Start of THE DATA

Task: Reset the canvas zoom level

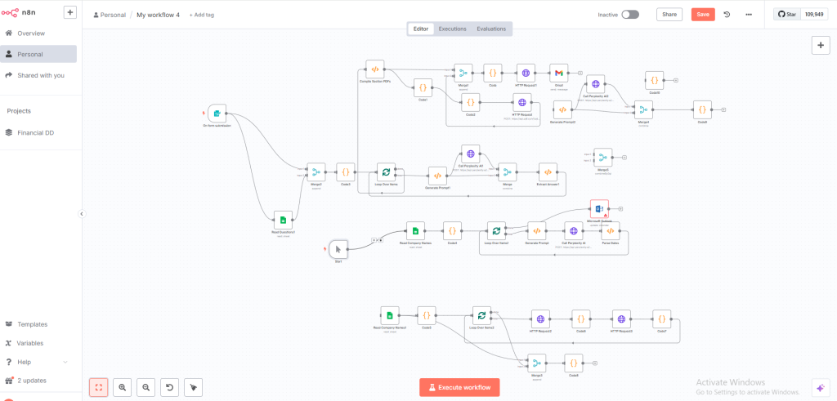Action: pyautogui.click(x=169, y=387)
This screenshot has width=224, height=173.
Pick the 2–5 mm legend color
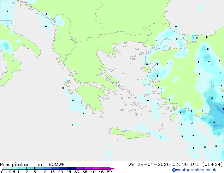click(x=30, y=168)
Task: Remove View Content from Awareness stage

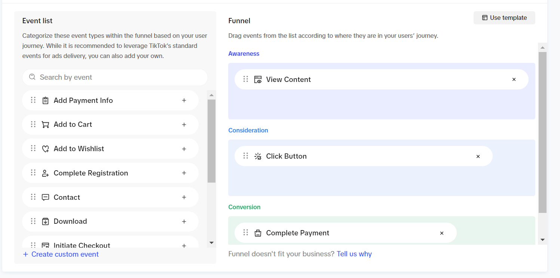Action: pos(514,79)
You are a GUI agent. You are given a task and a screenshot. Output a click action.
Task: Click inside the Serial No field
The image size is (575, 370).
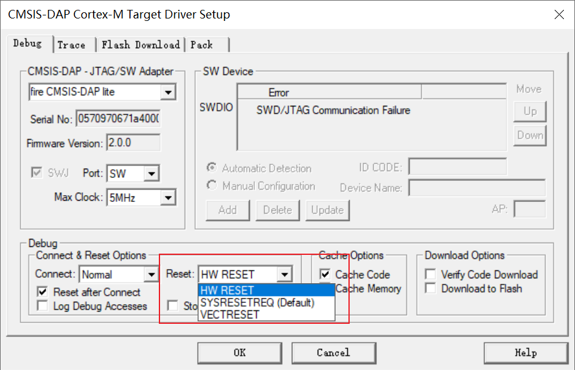(x=120, y=119)
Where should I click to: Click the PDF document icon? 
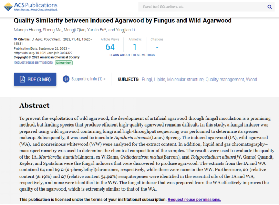pos(22,79)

End of THE DATA

→ EXERCISE BRIEF:
A word-for-word copy is needed of the lines from the line holding "You are a GUI" through the end of the records, both included, excluding every picture.

→ SOLVED EXERCISE:
You are a GUI agent. You are given a task and a screenshot. Output a click action.
Task: Click inside the Serial No field
The image size is (575, 370).
(x=120, y=119)
Where should I click to: Click the PDF document icon? 
pos(22,79)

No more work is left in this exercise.